At the beginning of the letter to the Galatians, Paul must clarify his relationship with the Jerusalem church. Polhill wonders why Paul thought he had to spend so much effort at the beginning of this letter to prove his independence of his Apostolic office (Paul and his Letters, 146). The usual answer, he comments, is that his opponents, the Judaizers, are attacking him as an illegitimate apostle, forcing him to defend his calling.
There is another possibility for this autobiographical section, according to Polhill. He may be offering his life as a model for the Galatians. Paul was converted to a gospel of freedom on the road to Damascus, just as the Galatians were when Paul preached that gospel to them. Just as Paul did not go back to Jerusalem and place himself under the authority of the old order, now the Galatians ought to resist “returning to Jerusalem” by keeping the Law.

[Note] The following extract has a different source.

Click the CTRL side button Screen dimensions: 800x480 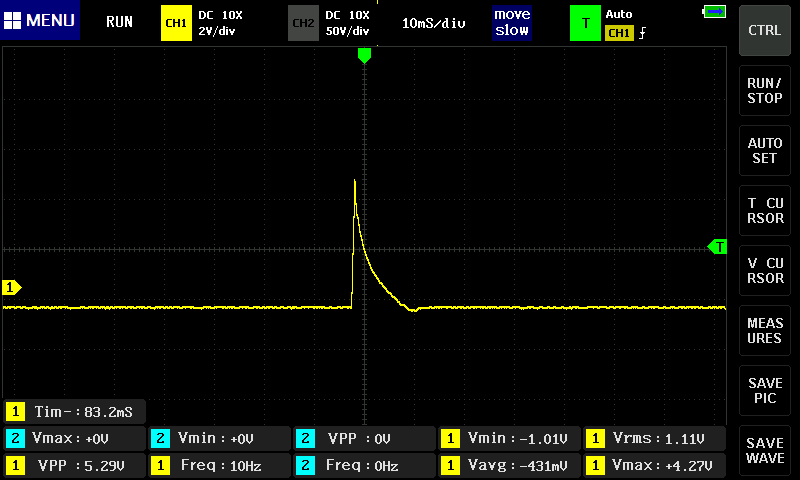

At issue here is not the Gospel that Christ died for our sins, was buried, and that he was raised on the third day, according to the scriptures (1 Cor 15:3-5). Paul clearly states that this gospel was passed along to him as the primary core of the gospel. It is also clear that the preaching of Christ Crucified can be found in the apostolic preaching form the beginning. What Paul is going to argue in the next two chapters is that his Gospel is Christ Crucified, but when the death and resurrection of Christ is applied to the gentiles, they are not under the Law. They are not converts to Judaism by rather adopted children of God and therefore free from the law.
Was Paul really as “independent” as he claims in these verses?